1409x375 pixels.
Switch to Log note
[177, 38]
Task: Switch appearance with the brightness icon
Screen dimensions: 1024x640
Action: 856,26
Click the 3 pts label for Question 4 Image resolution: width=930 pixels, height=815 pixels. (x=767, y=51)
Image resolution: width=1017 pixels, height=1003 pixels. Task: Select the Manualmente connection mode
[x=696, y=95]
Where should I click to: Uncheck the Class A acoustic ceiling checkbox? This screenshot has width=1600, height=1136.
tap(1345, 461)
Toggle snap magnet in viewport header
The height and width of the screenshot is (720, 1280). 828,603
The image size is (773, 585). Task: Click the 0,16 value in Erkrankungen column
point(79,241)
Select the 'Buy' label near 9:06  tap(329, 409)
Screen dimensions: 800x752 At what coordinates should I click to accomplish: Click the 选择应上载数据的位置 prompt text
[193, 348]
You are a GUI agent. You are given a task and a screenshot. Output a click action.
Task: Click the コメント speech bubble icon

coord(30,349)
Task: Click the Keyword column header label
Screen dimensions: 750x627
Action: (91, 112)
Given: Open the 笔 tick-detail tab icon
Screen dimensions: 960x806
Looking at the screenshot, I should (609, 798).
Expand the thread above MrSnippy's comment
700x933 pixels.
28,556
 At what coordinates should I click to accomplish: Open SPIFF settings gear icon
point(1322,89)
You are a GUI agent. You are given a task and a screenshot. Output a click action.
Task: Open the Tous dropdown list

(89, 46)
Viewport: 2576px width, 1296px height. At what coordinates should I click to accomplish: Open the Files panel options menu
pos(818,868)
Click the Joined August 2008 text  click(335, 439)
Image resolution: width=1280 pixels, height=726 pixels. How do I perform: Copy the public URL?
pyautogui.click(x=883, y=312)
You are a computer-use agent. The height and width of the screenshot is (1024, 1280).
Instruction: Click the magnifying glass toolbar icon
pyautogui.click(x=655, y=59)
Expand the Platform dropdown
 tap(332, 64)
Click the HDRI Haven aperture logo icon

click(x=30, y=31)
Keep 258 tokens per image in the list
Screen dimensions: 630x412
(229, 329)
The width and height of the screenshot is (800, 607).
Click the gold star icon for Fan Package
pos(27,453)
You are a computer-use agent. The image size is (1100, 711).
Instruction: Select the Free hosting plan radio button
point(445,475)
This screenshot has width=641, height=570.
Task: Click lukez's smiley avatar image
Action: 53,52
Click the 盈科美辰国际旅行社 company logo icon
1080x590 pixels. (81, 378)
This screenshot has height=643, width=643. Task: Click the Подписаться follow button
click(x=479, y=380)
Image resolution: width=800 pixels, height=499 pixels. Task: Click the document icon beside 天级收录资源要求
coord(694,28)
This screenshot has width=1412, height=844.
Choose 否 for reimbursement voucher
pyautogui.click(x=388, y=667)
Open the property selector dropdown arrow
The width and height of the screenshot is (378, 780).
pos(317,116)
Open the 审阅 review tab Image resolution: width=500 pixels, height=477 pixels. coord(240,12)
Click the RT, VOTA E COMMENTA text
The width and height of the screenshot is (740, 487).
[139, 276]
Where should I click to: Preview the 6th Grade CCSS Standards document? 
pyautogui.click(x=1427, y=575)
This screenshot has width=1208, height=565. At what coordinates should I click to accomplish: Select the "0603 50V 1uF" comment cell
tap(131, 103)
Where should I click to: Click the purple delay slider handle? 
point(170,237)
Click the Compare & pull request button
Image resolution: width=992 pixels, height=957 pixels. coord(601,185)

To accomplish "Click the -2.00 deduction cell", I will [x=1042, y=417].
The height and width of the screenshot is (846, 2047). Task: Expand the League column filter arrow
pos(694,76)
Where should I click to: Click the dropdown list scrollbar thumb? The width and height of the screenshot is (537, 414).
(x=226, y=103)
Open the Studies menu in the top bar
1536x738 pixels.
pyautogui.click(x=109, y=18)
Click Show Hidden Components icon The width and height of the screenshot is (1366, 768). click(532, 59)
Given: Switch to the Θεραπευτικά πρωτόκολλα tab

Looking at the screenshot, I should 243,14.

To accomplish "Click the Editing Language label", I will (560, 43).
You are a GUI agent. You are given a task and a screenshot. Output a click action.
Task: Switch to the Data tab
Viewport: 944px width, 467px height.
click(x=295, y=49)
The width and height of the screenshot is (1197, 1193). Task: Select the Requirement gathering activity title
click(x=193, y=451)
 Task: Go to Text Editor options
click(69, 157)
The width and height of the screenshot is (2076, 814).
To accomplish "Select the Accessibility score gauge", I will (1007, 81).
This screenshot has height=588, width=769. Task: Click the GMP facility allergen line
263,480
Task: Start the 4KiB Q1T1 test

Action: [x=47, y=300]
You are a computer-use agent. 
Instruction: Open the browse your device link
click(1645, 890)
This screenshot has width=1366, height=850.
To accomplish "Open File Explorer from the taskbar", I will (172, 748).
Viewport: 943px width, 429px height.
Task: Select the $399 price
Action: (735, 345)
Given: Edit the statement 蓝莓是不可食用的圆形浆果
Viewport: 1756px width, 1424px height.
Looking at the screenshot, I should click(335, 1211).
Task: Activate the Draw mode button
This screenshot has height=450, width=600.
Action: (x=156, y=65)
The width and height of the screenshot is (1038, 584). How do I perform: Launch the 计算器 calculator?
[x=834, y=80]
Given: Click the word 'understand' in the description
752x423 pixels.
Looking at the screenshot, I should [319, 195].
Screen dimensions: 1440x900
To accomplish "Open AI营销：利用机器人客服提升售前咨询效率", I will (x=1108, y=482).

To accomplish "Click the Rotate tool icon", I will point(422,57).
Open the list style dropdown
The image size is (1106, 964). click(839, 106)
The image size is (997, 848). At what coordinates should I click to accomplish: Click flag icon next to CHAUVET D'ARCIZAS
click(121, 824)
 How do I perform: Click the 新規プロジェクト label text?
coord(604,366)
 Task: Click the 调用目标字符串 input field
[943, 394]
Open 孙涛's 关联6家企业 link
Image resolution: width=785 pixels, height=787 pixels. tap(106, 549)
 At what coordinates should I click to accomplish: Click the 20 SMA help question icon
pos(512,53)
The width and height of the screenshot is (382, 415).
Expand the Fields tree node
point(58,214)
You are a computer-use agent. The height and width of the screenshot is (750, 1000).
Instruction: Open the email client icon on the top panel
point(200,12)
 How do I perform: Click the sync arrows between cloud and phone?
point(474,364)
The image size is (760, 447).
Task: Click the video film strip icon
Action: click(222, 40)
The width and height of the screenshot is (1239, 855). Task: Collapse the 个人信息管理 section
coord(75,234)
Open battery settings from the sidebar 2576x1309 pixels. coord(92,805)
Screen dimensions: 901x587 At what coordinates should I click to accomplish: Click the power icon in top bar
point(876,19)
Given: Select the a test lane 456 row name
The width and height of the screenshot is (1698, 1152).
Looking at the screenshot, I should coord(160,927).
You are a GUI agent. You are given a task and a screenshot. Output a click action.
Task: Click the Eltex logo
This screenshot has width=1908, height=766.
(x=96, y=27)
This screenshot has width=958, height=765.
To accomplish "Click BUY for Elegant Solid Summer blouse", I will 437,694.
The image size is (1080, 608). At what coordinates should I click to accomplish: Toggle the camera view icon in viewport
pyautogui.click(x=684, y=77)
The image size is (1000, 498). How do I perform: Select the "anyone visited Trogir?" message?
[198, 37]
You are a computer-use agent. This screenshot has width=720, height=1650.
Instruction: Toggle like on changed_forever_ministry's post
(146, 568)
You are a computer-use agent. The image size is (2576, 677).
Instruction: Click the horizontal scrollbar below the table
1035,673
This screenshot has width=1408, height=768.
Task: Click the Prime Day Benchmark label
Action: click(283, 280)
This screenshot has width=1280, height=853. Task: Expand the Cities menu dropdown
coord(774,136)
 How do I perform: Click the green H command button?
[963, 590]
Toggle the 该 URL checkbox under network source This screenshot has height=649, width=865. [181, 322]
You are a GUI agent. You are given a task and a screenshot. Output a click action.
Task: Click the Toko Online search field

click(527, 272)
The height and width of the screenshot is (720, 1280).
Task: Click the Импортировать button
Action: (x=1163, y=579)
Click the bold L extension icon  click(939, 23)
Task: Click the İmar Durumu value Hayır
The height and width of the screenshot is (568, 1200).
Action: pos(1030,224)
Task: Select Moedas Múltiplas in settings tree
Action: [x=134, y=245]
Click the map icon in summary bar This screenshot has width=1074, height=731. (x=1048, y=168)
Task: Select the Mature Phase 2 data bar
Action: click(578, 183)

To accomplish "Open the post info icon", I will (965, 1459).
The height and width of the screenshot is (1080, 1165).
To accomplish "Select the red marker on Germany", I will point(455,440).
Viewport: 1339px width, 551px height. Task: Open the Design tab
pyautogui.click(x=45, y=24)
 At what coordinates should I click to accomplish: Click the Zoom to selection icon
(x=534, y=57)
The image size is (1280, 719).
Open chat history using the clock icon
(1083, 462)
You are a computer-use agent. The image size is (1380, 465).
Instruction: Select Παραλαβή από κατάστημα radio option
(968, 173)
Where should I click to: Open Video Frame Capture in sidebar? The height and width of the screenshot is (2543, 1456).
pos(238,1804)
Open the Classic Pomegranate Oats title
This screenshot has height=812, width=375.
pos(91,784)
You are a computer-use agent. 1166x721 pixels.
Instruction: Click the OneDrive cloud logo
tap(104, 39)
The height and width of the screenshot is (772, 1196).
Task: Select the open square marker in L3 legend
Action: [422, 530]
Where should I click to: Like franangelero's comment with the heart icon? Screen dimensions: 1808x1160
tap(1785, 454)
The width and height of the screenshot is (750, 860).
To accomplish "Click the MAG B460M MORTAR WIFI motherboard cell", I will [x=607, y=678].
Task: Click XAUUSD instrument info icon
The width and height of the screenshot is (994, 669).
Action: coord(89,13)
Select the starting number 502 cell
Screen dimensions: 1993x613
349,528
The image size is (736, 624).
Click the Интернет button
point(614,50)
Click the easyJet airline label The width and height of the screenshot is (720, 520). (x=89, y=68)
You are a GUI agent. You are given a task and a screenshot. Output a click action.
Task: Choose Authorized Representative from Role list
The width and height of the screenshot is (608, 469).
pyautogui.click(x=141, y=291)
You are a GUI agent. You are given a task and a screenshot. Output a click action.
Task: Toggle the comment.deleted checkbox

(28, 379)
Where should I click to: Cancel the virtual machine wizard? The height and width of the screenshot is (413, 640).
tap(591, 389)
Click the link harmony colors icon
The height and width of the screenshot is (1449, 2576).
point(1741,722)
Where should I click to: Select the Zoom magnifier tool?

____

**TASK TO COMPLETE**
Which lines above include the string "computer"? Show them.

**OUTPUT FOR THIS EXERCISE**
You are a computer-use agent. The height and width of the screenshot is (1024, 1280).
You are a computer-use agent. The image size is (1100, 711).
You are a computer-use agent. 
You are a computer-use agent. The height and width of the screenshot is (750, 1000).
You are a computer-use agent. This screenshot has width=720, height=1650.
You are a computer-use agent. The image size is (2576, 677).
You are a computer-use agent. The image size is (1380, 465).
You are a computer-use agent. 1166x721 pixels.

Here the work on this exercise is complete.